Saturday, 21 October 2017

when unto nights of autumn

Konstantin Kalynovych


when unto nights of autumn do complain
earth's ghastlier trees by whom Time measured is
when frost to dance maketh the sagest pane
of littler huts with peerless fantasies
or the unlovely longness of the year

droops with things dead athwart the narrowing hours
and hope (by cold espoused unto fear)
in dreadful corners hideously cowers -

i do excuse me, love, to Death and Time

storms and rough cold, winds menace and leaf's grieving:
from the impressed fingers of sublime
Memory, of that loveliness receiving
the image my proud heart cherished as fair.
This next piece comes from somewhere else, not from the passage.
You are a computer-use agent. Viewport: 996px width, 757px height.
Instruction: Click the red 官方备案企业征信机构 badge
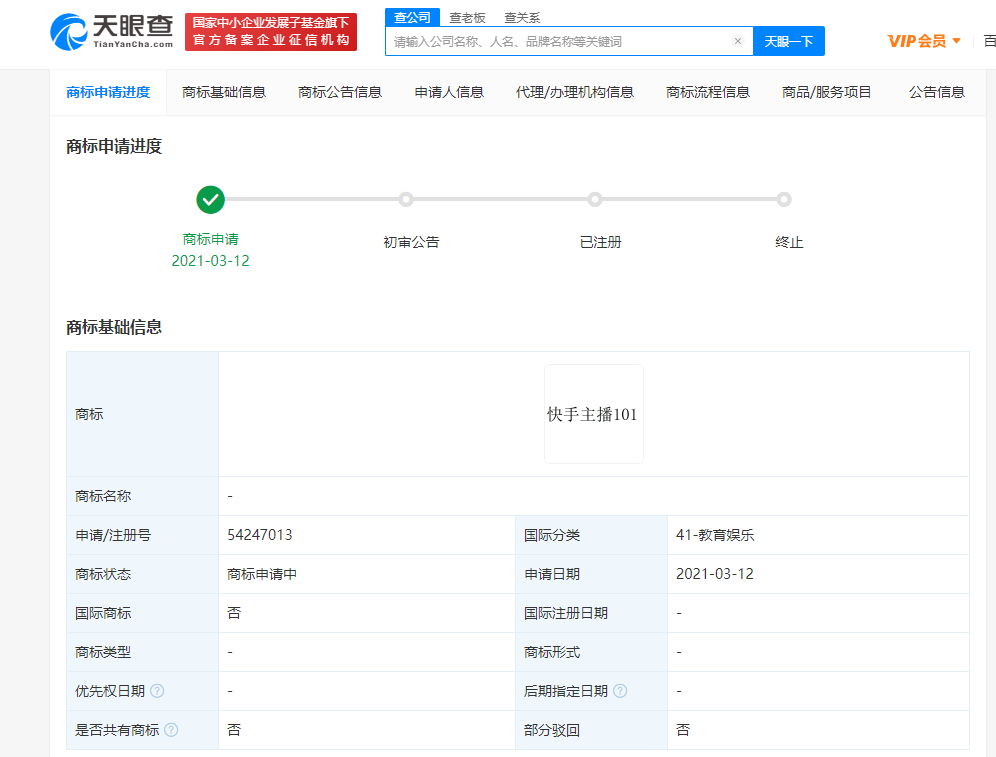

(The child-head poised with the serious hair)

e.e. cummings

Cummings is funny, genuinely funny. I smile through that first stanza every time. Edward Estlin, were you like this in real time too? Did you wear your shirts inside-out and backwards, did you eat dessert for breakfast, did you ask your girlfriend to unsingle you?! You maddening, maddening  man. And yet, you were right. You are still right. This is how I experience life. Inside-out, backwards, frustratingly unreasonably difficult for no apparent reason, and at the same time heart-piercingly sweet. Which is all just to say that the meaning is not just in the things (words), but in the rhythm and order. Cummings wanted to stop us, make our brains stutter and hear things we had forgotten how to hear. One day I'll put a poem of his in "order", and show you how it pales and "droops with things dead" by comparison.